Tidak, bukan karena aku ranking 1 dengan nilai yang terbaik dalam kelas itu. Tetapi urutan nama diurut berdasarkan abjad awal, tidak heran mengapa aku berada di urutan pertama.
Aku menghampiri teman-temanku, memberi tahu kalau aku masuk di jurusan IPA, dan.. mulai menangis.

Teman-temanku mulai kaget melihat aku yang menangis karena masuk jurusan IPA, dimana pada umumnya murid-murid berharap bisa masuk ke jurusan tersebut. Bahkan, ada juga yang sudah seharusnya masuk jurusan IPS, tetapi memaksa untuk pindah ke jurusan IPA.
Disini aku malah menangis, karena begini..
Anak IPA dalam bayanganku waktu itu : berkacamata, rajin belajar, hidup terpatok dengan nilai sekolah, baju rapih dengan rok sekolah yang panjang (perempuan), kuper (means kurang pergaulandan lelucon mereka sulit dimengerti, alias garing.
Dimana aku dulu sangat anti dengan orang-orang yang seperti itu.

Tenggelam sudah masa-masa indahku di SMA, mana mungkin nanti ada teman kelas yang bisa aku ajak bolos. Nanti aku ga punya temen gimana? Nanti aku jadi yang paling bodoh di kelas gimana? Astaga Fisika.. ngebayanginnya aja uda pengen muntah.
Bukannya semakin tenang, tangisanku malah semakin menjadi-jadi.

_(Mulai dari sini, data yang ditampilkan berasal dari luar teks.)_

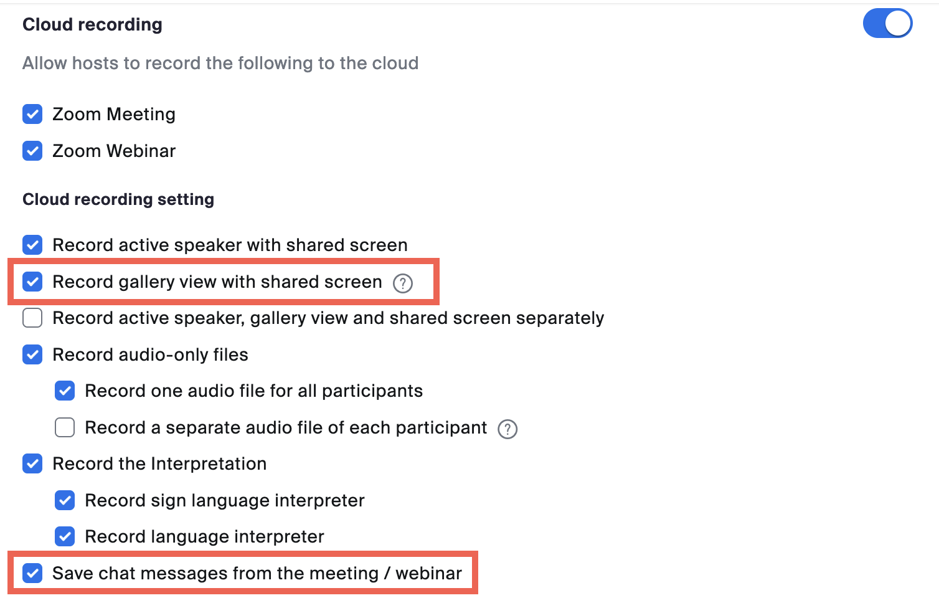
Task: Toggle off Cloud recording
Action: [x=887, y=23]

Aku mengambil handphoneku dan mulai mencari contact dengan nama Nyonya Besar. Lalu aku memilih tombol hijau dan meletakkan handphone tersebut ke samping telingaku.
Tak lama kemudian..

"Halooo.. Kenapa nda?"

Sambil terisak-isak, kujawab "Bu..... Dinda masuk jurusan IPA..".

Ibuku mulai tertawa sambil kebingungan. "Lhooo hahaha memang kenapa? Ya bagus taa, kan nanti jadi gampang nyari kuliah, kok kamu pake nangis segala".

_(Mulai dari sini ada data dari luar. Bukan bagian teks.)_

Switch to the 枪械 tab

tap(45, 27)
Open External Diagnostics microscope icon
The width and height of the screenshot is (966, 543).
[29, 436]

"Tapi dinda ga suka IPA bu, huhuhu.. Nanti dinda ga naik kelas gimana?".

Mendengar kegelisahanku, ibu semakin tertawa.

"Pokoknya dinda mau pindah jurusan bu, mau IPS aja".

"Oalah, ya dicoba dulu toh di IPA, dicoba seminggu sampe dua minggu, lek ga suka ya nanti pindah o ke IPS, bilang ke TU nanti ibu yang ngurusin".

Aku terdiam sebentar, dan setuju dengan kata-kata ibuku.

Tetapi, siapa yang tau dengan masuknya aku di kelas X IPA 5, aku bisa merasakan indahnya masa-masa SMA.